MDIO: What’s your family’s favorite meal to make/have together?
Dan: Thanksgiving comes to mind first. That said, there occasions all year ranging from simple grilled bread panzanella enjoyed al fresco in the summer, to slow cooked meals on weekends in the winter that perfume our home with a delicious anticipation.
MDIO: “What’s your child’s favorite food at home?”
Dan: “Simple roasted chicken, roasted vegetables and really good artisan bread with butter.”
MDIO: “What are the most important things you look for when eating out or grocery shopping with your family?”
Dan: “We do our best to know who our food is coming from. Trusted sources are always the best.”

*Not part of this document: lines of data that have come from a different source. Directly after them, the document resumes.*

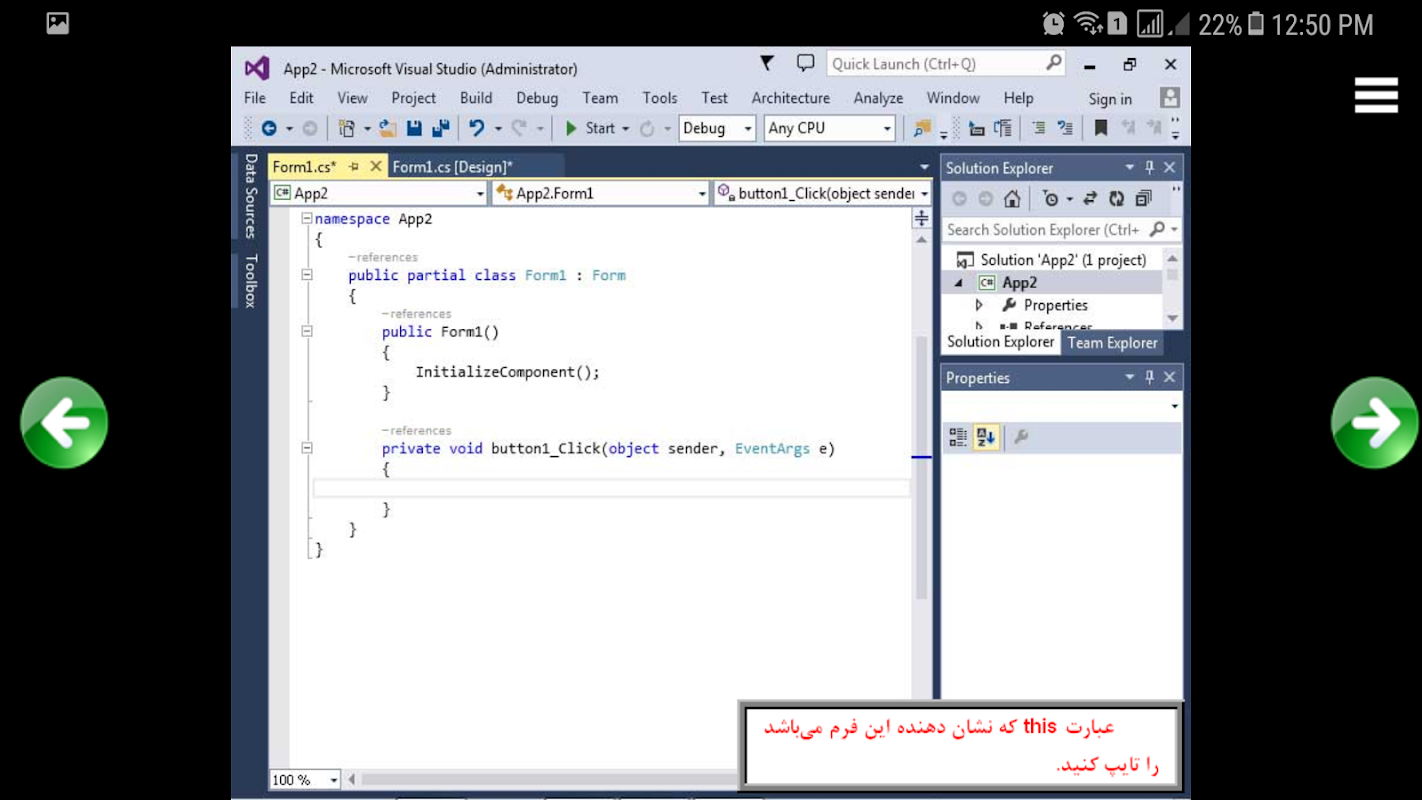Click the Sign in link

click(x=1110, y=99)
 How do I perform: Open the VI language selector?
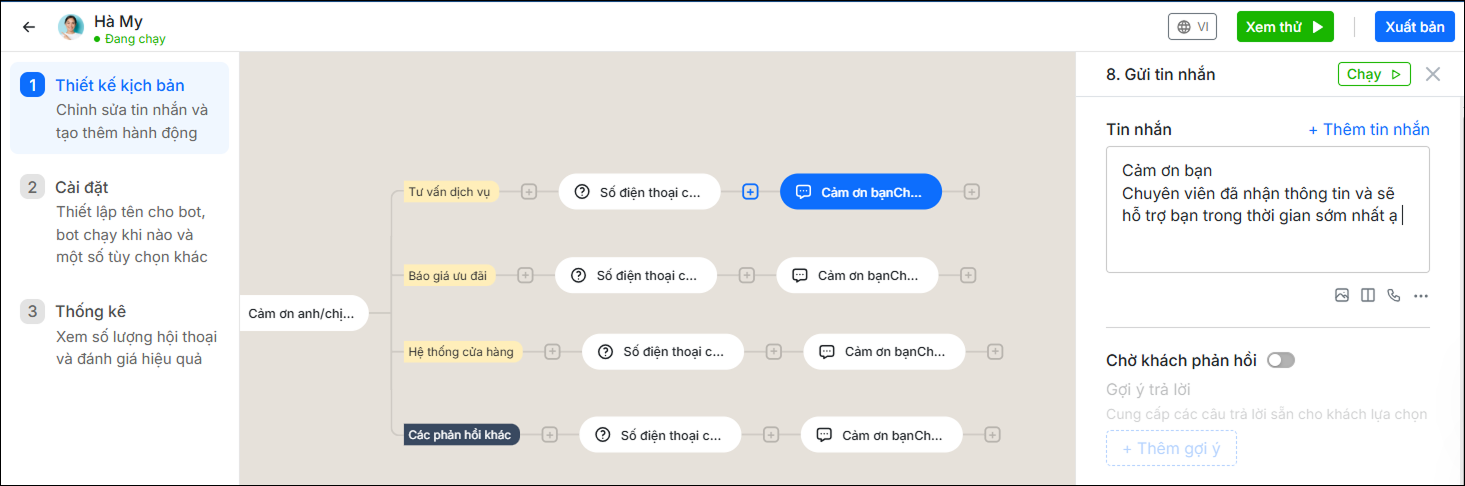[1192, 27]
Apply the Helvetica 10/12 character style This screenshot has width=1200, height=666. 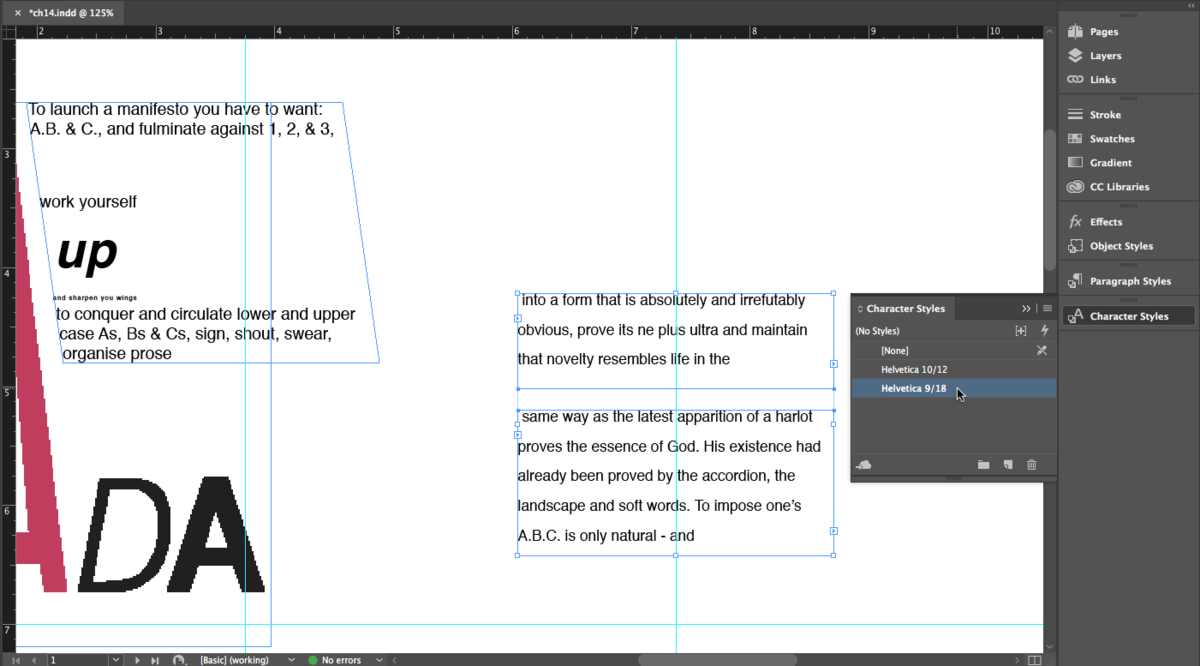tap(914, 370)
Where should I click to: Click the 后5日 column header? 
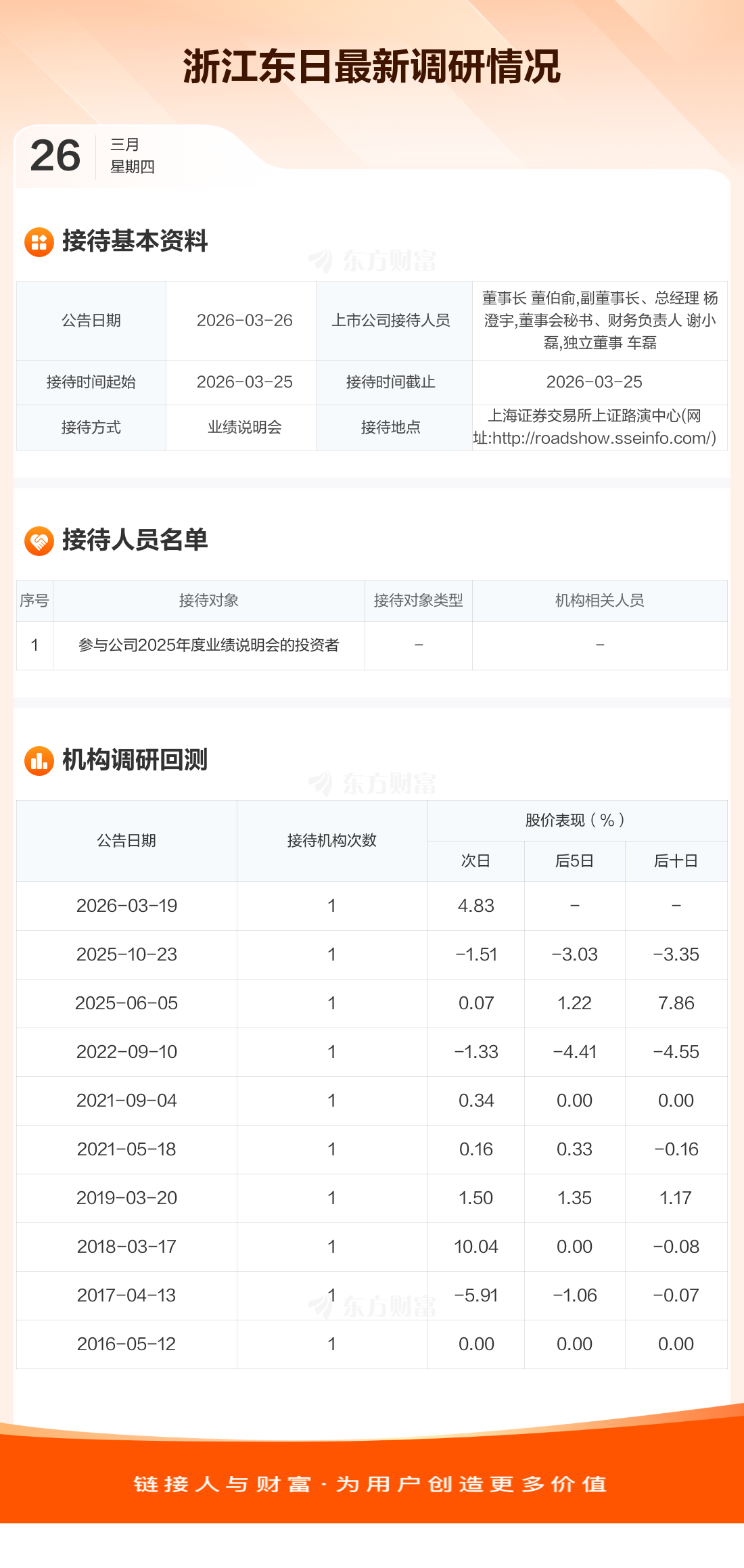tap(575, 861)
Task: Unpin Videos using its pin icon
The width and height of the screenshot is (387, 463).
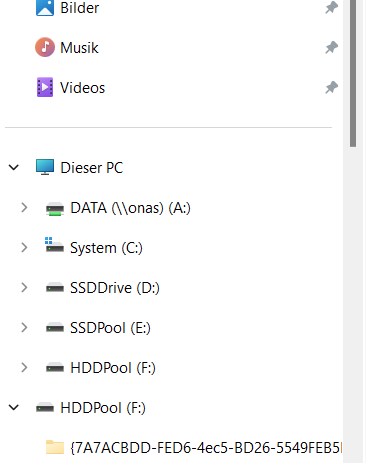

MDIO: “How do you get your kids involved in the kitchen and in learning about the foods that you and they are making and eating?”
Dan: “Our kids know and understand food because they were involved from a young age. When my children were little, we found it best to make them a part of the shopping process. Most effective was to go to local farmers markets and farm stands so they could engage with the people who grew, raised or harvested the ingredients that became the meal.
Salads are a great way to engage kids. Washing ingredients teach care. Making a simple vinaigrette teaches about ratios and balancing flavor and tumbling the ingredients together is fun.”